VENICE.- The Swiss Pavilion at the 61st International Venice Biennale presents The Unfinished Business of Living Together, an exhibition conceived by curators Gianmaria Andreetta and Luca Beeler together with artist Nina Wakeford, and developed in collaboration with artists Miriam Laura Leonardi, Lithic Alliance, and Yul Tomatala.

The Unfinished Business of Living Together takes coexistence as both a social promise and a contested form. The project mobilises art to reopen the archive as a site of active dispute and engagement.
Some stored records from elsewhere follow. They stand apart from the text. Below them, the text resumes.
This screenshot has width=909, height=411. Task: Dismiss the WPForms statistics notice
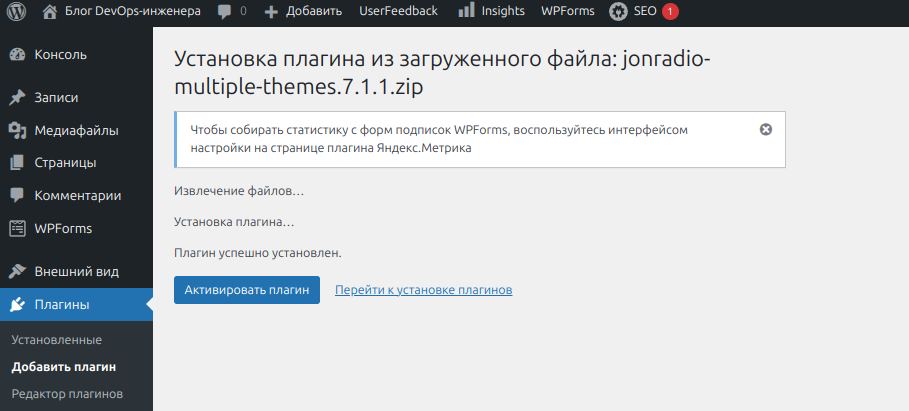click(766, 130)
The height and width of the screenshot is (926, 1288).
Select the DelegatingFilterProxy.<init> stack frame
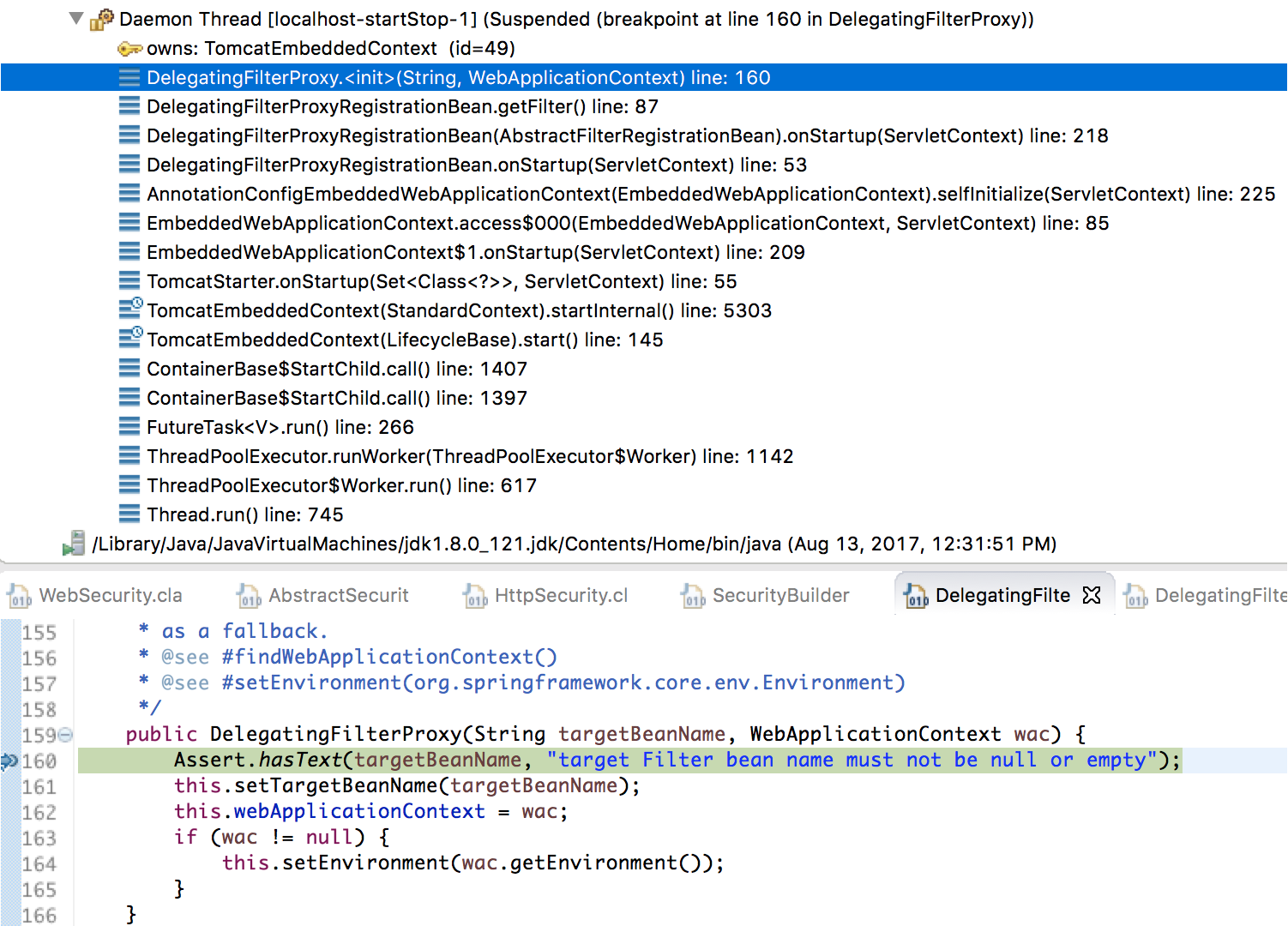pyautogui.click(x=458, y=78)
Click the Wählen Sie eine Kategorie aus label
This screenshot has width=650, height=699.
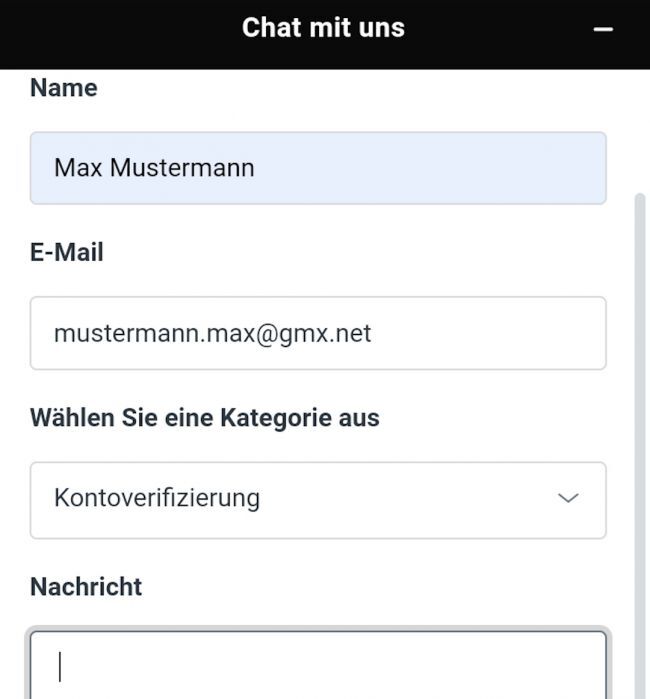(x=205, y=418)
The project begins with voices featured in an April 1978 episode of the Swiss public television programme Telearena, in which the so-called “problem of homosexuality' was debated publicly and controversially on live television. This broadcast marked one of the first occasions when individuals identifying as homosexual gained a mainstream public voice beyond subcultural groups, catalysing and building coalitions between lesbian and gay communities across Switzerland. This theme was revisited six years later by the francophone talk show Agora (1984), bringing together Swiss, French, and Canadian audiences via satellite. Both programmes used live sketches written by the TV drama department to stimulate debate in the studio and encourage the audience to respond based on their own experience.

For the artistic team of the 2026 Swiss Pavilion, the challenges of living together remain unresolved and can be addressed in wildly different forms. Attempts at social change continue to compete against established norms and institutionalised systems of exclusion and silence. Within this framework, homosexuality serves as one historically specific entry point into examining how social norms determine who can speak and be heard. These debates reveal broader patterns, from state security requiring surveillance to moral panics around the nuclear family, showing how various forms of difference become perceived as threats to social order.

The exhibition stages both the possibilities and the frictions of “living together.” At its centre, a spatialised video production mixes archival footage with new images and sound. Extending into the Pavilion’s garden, the exhibition looks at the risks of intimacy in public space, how memory is anchored in place, and how the archive can be reactivated as a living resource for different narratives.

By revisiting and re-enacting the formal mechanisms of these TV talk shows, the exhibition operates through montage and installation and opens up broader questions about media infrastructures.

As the group note: “We come from different language regions of Switzerland and beyond. Representing different generations and sharing international perspectives, we hope for a Pavilion that invites visitors to consider: When and where is this happening? Does the archive hold authority here? To whom does the past belong? Will viewers take a strong position?”

The exhibition is the result of collaborative artistic and curatorial work. Each member of the group contributes their own expertise and layers of complexity. The Unfinished Business of Living Together ultimately experiments with how voices, spaces, and perspectives can be shared and need to be continuously reconfigured.